To gain approval for a biosimilar, the required clinical data can vary depending on several factors including:
- the active ingredient’s complexity
- safe and available efficacy comparisons
- any safety concerns or side effects shown in the branded version
Although both biosimilars and generics cost less than their branded counterparts, generics are much less. Generics are 50% to 80% lower than their originators, whereas biosimilars are only 20% to 35% cheaper.
The other issue pushing costs up for cancer drugs is that they are prescribed by specialists in a hospital or cancer treatment setting. Payers have shown more caution about using biosimilars in lieu of the branded version because of uncertainty.
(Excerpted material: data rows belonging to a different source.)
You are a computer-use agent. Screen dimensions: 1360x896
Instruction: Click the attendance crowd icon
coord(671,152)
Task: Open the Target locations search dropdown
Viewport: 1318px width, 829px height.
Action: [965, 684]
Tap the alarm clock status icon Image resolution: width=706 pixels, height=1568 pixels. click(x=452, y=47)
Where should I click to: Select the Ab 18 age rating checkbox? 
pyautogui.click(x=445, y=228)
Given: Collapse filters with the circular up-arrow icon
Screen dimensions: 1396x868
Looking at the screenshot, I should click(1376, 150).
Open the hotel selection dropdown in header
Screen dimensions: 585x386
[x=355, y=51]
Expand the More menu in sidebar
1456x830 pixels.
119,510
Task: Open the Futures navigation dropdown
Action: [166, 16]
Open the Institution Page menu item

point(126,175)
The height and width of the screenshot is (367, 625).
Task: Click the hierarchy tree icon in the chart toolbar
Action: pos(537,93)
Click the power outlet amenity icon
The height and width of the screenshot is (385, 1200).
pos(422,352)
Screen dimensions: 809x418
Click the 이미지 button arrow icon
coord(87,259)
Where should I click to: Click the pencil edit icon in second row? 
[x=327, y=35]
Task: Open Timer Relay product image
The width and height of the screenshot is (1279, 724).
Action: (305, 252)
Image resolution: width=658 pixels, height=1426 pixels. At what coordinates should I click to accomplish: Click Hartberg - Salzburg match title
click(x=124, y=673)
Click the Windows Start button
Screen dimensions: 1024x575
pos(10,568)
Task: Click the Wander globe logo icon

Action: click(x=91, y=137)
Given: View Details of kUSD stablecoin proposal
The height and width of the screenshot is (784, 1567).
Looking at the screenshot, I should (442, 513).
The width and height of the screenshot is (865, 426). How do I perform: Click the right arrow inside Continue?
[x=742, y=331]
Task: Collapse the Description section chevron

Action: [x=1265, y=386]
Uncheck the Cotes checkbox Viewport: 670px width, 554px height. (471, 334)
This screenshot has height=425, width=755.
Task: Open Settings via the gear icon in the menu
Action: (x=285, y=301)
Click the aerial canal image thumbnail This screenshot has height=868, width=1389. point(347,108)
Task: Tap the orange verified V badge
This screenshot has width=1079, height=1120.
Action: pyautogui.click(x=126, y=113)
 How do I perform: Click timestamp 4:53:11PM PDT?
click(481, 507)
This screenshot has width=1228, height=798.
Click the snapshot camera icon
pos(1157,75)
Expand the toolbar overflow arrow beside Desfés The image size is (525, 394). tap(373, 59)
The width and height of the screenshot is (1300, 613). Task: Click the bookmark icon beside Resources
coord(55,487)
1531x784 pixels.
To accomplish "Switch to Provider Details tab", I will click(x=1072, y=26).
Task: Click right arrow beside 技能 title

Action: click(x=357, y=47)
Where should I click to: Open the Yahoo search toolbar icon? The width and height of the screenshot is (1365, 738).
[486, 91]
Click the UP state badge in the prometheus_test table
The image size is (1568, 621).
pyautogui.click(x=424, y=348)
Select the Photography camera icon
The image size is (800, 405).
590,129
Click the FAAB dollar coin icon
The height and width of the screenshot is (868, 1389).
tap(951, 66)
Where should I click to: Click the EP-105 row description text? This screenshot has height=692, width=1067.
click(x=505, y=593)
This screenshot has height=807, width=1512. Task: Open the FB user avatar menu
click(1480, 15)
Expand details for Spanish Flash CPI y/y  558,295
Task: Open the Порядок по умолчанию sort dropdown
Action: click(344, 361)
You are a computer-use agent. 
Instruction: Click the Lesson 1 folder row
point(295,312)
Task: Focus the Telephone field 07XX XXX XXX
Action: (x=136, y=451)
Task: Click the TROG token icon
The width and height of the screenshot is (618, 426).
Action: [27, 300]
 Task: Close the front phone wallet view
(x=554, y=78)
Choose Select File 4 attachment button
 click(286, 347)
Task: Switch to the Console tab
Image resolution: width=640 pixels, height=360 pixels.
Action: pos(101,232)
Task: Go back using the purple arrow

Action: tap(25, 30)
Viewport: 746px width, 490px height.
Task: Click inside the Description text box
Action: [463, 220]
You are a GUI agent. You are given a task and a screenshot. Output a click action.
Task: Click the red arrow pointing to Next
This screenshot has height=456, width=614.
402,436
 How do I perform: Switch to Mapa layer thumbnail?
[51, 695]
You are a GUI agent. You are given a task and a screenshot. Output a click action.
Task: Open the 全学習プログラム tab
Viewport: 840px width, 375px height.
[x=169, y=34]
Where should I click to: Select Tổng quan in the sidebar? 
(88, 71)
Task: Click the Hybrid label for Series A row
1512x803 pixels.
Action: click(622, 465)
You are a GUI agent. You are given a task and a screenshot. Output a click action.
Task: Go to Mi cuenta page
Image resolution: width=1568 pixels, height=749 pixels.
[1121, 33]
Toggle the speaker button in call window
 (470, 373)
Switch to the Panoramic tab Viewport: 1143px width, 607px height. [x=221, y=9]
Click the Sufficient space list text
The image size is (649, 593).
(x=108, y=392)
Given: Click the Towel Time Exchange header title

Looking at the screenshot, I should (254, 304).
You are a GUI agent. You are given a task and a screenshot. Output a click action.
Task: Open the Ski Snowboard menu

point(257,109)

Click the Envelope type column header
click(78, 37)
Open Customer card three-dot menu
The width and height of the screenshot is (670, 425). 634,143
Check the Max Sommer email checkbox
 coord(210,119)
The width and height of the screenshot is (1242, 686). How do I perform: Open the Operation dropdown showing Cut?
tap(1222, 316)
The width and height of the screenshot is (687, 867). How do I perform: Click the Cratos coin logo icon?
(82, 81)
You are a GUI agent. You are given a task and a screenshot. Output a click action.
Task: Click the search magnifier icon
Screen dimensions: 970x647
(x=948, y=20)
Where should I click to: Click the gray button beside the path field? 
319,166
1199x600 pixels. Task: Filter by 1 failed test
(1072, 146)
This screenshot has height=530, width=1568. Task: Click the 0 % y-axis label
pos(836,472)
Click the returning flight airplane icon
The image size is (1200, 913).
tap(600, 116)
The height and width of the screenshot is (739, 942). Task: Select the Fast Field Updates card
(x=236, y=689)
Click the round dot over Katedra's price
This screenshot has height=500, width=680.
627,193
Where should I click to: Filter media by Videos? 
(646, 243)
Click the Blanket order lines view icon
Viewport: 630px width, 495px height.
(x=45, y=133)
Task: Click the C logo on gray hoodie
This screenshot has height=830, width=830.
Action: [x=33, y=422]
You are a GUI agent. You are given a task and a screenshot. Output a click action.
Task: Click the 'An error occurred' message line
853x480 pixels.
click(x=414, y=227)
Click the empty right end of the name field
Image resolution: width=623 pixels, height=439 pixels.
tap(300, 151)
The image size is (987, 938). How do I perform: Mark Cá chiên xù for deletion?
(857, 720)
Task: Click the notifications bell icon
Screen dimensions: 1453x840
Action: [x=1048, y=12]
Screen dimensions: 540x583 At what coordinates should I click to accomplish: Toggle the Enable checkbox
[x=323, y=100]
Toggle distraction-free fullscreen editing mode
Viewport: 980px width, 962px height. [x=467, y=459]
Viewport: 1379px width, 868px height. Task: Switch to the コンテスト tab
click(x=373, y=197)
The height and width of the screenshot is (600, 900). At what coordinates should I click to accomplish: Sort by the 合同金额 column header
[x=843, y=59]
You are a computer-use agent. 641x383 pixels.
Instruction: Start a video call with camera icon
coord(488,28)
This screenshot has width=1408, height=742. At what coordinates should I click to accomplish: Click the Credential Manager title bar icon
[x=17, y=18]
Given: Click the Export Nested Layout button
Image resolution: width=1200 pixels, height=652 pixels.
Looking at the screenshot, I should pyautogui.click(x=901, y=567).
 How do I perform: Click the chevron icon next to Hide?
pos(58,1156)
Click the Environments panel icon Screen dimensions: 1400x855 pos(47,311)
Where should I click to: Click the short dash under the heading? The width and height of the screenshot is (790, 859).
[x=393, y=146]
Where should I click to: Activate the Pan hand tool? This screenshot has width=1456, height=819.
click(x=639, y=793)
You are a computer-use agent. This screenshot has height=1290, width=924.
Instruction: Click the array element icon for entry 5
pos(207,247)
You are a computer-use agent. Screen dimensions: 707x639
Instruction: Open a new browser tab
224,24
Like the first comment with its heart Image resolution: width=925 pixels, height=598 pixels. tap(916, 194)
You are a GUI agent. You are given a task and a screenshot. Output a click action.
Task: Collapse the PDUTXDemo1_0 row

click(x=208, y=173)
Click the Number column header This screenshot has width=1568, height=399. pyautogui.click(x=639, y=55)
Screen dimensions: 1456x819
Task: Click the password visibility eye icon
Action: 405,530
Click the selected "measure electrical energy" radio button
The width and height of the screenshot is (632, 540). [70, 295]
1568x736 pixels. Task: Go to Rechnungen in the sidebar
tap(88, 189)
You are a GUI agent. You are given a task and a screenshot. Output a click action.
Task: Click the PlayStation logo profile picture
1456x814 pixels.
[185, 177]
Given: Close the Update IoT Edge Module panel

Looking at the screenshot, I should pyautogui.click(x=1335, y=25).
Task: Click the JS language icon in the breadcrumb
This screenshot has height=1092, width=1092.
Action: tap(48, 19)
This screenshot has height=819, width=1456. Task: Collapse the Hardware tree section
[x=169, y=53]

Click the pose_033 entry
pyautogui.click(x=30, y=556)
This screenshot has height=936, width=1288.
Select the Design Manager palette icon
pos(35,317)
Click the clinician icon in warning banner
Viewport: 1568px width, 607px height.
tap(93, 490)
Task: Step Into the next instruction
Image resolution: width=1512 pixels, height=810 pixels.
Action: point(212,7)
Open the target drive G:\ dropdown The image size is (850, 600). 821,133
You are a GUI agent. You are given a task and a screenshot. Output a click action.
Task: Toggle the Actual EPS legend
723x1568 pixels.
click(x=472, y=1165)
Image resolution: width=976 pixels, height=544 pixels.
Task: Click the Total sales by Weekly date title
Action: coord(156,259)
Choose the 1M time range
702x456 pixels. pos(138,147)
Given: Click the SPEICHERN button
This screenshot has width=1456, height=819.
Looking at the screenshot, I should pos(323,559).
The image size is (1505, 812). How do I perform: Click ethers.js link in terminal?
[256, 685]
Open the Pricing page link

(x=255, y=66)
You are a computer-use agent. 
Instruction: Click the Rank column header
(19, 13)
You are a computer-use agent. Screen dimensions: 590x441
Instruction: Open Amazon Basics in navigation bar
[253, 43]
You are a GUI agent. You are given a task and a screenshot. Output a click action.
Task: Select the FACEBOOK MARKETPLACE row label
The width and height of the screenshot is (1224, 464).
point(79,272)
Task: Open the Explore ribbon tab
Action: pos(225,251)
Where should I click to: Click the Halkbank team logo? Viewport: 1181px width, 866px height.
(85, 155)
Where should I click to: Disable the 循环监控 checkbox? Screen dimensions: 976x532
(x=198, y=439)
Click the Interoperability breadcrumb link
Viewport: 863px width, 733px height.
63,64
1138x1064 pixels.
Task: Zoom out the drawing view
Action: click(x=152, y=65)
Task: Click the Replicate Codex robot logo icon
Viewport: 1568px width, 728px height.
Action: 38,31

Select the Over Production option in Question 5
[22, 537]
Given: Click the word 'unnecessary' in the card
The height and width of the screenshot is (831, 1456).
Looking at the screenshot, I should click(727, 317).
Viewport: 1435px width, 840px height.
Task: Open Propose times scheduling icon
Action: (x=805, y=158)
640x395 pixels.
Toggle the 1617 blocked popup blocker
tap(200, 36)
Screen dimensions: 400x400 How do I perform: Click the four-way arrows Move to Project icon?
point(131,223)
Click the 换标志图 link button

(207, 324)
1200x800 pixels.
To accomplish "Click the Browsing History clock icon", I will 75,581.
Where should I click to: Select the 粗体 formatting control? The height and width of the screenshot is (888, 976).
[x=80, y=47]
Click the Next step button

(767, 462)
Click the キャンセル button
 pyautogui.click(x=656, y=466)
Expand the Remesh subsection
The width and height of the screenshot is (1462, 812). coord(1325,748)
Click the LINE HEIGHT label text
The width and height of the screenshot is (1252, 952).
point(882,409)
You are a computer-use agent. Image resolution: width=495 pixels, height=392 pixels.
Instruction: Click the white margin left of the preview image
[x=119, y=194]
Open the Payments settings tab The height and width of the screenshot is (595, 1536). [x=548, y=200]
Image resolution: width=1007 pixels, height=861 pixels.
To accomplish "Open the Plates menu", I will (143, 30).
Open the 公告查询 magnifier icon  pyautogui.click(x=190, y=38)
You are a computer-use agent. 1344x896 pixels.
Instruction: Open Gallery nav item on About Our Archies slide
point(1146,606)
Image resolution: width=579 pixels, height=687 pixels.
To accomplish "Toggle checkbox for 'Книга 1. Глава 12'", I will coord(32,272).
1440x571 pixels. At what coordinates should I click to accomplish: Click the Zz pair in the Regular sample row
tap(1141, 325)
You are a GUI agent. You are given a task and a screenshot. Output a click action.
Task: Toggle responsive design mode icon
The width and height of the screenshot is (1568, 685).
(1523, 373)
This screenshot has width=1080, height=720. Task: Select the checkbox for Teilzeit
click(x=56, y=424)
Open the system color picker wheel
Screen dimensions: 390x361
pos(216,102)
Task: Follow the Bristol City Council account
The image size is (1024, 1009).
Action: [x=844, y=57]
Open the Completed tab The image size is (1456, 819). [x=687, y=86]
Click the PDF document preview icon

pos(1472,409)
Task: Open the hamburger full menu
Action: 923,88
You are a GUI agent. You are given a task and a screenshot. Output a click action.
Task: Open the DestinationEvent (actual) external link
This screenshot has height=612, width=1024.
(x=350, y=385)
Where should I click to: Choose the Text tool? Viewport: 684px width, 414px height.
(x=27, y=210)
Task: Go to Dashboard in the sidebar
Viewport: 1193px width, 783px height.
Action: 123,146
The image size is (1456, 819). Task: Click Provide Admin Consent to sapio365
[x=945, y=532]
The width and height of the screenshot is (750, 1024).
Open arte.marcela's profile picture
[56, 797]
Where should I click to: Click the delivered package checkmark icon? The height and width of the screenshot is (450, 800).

Will the “similar” version be as effective? In cancer treatment, the specialist wants to be sure.
The researchers concluded that public policy should try to tackle the problem through rules that discourage or prevent excessive price markups on parenteral chemotherapeutics. However, the federal government has not been successful in controlling this type of behavior. Other options are available. The FDA could streamline the process for approving biosimilars for chemotherapy drugs and educate specialists and hospitals on their safety and efficacy. Then, companies like RazorMetrics could work with oncologists to prescribe the lower-cost alternative and save people’s lives and their livelihoods.